Saved data entries
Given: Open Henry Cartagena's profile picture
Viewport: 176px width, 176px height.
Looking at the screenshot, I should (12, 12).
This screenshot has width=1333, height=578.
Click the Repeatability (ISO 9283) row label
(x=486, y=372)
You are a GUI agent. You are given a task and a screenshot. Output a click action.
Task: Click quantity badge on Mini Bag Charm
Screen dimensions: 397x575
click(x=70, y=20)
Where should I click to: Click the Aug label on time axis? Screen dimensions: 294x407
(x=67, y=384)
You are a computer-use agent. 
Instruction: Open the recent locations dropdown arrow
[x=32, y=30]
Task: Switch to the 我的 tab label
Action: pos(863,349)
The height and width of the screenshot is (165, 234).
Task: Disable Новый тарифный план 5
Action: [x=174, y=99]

Exercise prompt:
Return only the lines between the one holding "This screenshot has width=1333, height=578." and the one holding "You are a computer-use agent.", inclusive, exactly as they appear above.

Solution to this exercise:
This screenshot has width=1333, height=578.
Click the Repeatability (ISO 9283) row label
(x=486, y=372)
You are a GUI agent. You are given a task and a screenshot. Output a click action.
Task: Click quantity badge on Mini Bag Charm
Screen dimensions: 397x575
click(x=70, y=20)
Where should I click to: Click the Aug label on time axis? Screen dimensions: 294x407
(x=67, y=384)
You are a computer-use agent. 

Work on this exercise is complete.